#### [REQUIREMENT]
Could every line of the data be copied out once more, exactly?

#### [DATA TO EXAMINE]
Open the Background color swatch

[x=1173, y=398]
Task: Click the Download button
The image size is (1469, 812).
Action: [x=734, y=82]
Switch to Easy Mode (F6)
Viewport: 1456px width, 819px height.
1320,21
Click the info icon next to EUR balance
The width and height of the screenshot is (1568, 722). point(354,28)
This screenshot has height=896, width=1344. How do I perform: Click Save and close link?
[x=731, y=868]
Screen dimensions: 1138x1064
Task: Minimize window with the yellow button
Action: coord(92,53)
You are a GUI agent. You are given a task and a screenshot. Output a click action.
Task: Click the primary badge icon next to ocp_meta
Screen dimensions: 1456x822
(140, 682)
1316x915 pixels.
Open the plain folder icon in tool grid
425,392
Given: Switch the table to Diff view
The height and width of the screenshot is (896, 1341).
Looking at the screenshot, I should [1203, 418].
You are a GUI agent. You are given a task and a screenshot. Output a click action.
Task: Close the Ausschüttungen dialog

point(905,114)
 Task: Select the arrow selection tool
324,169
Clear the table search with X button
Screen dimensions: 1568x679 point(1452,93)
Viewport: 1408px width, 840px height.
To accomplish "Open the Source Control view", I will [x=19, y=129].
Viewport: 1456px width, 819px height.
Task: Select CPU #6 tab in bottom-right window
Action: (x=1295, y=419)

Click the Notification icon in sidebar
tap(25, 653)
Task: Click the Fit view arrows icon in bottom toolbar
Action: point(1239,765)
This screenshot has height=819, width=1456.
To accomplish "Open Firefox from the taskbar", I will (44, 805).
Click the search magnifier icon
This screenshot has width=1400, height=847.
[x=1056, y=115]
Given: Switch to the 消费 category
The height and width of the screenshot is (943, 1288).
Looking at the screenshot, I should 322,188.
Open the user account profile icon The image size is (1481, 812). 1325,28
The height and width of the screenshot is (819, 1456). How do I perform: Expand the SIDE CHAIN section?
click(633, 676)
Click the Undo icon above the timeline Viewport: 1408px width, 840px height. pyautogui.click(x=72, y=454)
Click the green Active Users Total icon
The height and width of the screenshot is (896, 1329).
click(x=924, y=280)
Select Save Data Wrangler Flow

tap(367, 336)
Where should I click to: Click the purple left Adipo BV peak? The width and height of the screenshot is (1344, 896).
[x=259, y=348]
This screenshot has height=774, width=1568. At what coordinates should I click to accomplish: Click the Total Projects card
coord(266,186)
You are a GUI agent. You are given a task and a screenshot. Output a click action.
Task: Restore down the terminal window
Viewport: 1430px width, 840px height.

#### [REPLY]
Open the Background color swatch

[x=1173, y=398]
Task: Click the Download button
The image size is (1469, 812).
Action: [x=734, y=82]
Switch to Easy Mode (F6)
Viewport: 1456px width, 819px height.
1320,21
Click the info icon next to EUR balance
The width and height of the screenshot is (1568, 722). point(354,28)
This screenshot has height=896, width=1344. How do I perform: Click Save and close link?
[x=731, y=868]
Screen dimensions: 1138x1064
Task: Minimize window with the yellow button
Action: coord(92,53)
You are a GUI agent. You are given a task and a screenshot. Output a click action.
Task: Click the primary badge icon next to ocp_meta
Screen dimensions: 1456x822
(140, 682)
1316x915 pixels.
Open the plain folder icon in tool grid
425,392
Given: Switch the table to Diff view
The height and width of the screenshot is (896, 1341).
Looking at the screenshot, I should [1203, 418].
You are a GUI agent. You are given a task and a screenshot. Output a click action.
Task: Close the Ausschüttungen dialog

point(905,114)
 Task: Select the arrow selection tool
324,169
Clear the table search with X button
Screen dimensions: 1568x679 point(1452,93)
Viewport: 1408px width, 840px height.
To accomplish "Open the Source Control view", I will [x=19, y=129].
Viewport: 1456px width, 819px height.
Task: Select CPU #6 tab in bottom-right window
Action: (x=1295, y=419)

Click the Notification icon in sidebar
tap(25, 653)
Task: Click the Fit view arrows icon in bottom toolbar
Action: point(1239,765)
This screenshot has height=819, width=1456.
To accomplish "Open Firefox from the taskbar", I will (44, 805).
Click the search magnifier icon
This screenshot has width=1400, height=847.
[x=1056, y=115]
Given: Switch to the 消费 category
The height and width of the screenshot is (943, 1288).
Looking at the screenshot, I should 322,188.
Open the user account profile icon The image size is (1481, 812). 1325,28
The height and width of the screenshot is (819, 1456). How do I perform: Expand the SIDE CHAIN section?
click(633, 676)
Click the Undo icon above the timeline Viewport: 1408px width, 840px height. pyautogui.click(x=72, y=454)
Click the green Active Users Total icon
The height and width of the screenshot is (896, 1329).
click(x=924, y=280)
Select Save Data Wrangler Flow

tap(367, 336)
Where should I click to: Click the purple left Adipo BV peak? The width and height of the screenshot is (1344, 896).
[x=259, y=348]
This screenshot has height=774, width=1568. At what coordinates should I click to accomplish: Click the Total Projects card
coord(266,186)
You are a GUI agent. You are given a task and a screenshot. Output a click action.
Task: Restore down the terminal window
Viewport: 1430px width, 840px height.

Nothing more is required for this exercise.